__BRIEF__. When you reach the records below, output every one exactly as written but leave out any pictures.

BEGIN AVAILABLE DATA

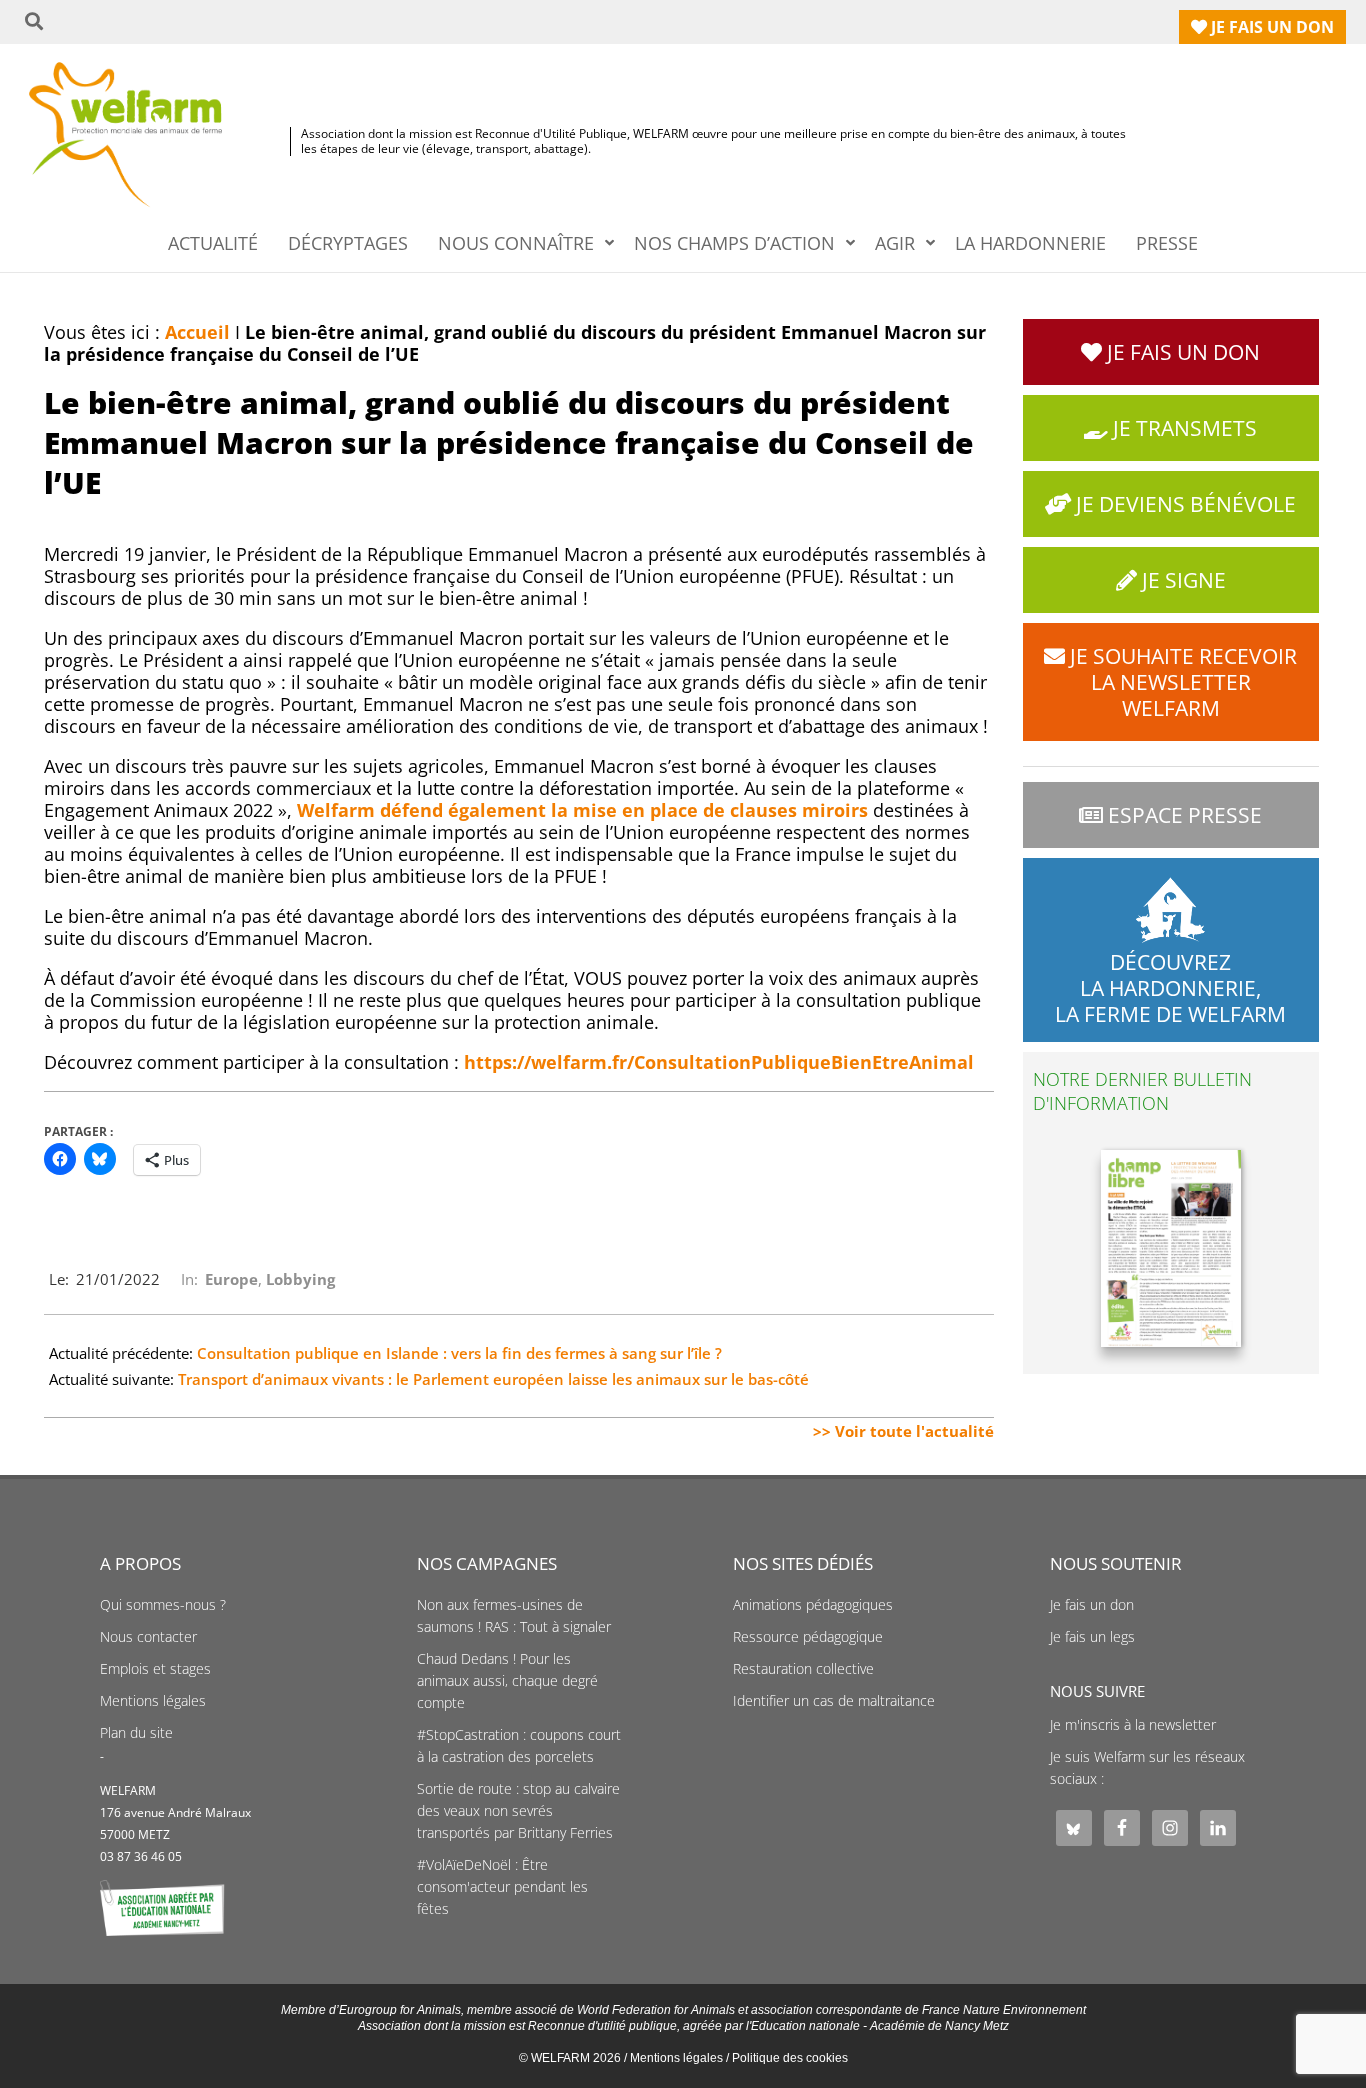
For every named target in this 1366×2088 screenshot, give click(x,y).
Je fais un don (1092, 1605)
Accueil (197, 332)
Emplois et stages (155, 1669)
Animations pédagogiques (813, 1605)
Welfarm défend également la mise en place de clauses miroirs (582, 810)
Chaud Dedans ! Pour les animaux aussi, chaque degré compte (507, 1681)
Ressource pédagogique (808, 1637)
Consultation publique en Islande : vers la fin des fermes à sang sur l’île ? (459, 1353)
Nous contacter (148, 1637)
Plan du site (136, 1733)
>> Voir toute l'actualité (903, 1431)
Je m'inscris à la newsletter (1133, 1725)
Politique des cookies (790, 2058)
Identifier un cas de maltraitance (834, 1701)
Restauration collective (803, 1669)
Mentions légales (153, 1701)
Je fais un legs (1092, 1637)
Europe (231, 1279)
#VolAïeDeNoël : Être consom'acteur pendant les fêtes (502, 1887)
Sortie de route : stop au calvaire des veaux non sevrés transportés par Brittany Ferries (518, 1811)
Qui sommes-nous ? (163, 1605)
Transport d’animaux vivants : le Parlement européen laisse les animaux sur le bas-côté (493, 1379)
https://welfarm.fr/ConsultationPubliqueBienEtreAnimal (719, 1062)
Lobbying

END AVAILABLE DATA

__SOLUTION FOR THIS TASK__.
For every named target in this 1366×2088 screenshot, give click(x,y).
Je fais un don (1092, 1605)
Accueil (197, 332)
Emplois et stages (155, 1669)
Animations pédagogiques (813, 1605)
Welfarm défend également la mise en place de clauses miroirs (582, 810)
Chaud Dedans ! Pour les animaux aussi, chaque degré compte (507, 1681)
Ressource pédagogique (808, 1637)
Consultation publique en Islande : vers la fin des fermes à sang sur l’île ? (459, 1353)
Nous contacter (148, 1637)
Plan du site (136, 1733)
>> Voir toute l'actualité (903, 1431)
Je m'inscris à la newsletter (1133, 1725)
Politique des cookies (790, 2058)
Identifier un cas de maltraitance (834, 1701)
Restauration collective (803, 1669)
Mentions légales (153, 1701)
Je fais un legs (1092, 1637)
Europe (231, 1279)
#VolAïeDeNoël : Être consom'acteur pendant les fêtes (502, 1887)
Sortie de route : stop au calvaire des veaux non sevrés transportés par Brittany Ferries (518, 1811)
Qui sommes-nous ? (163, 1605)
Transport d’animaux vivants : le Parlement européen laisse les animaux sur le bas-côté (493, 1379)
https://welfarm.fr/ConsultationPubliqueBienEtreAnimal (719, 1062)
Lobbying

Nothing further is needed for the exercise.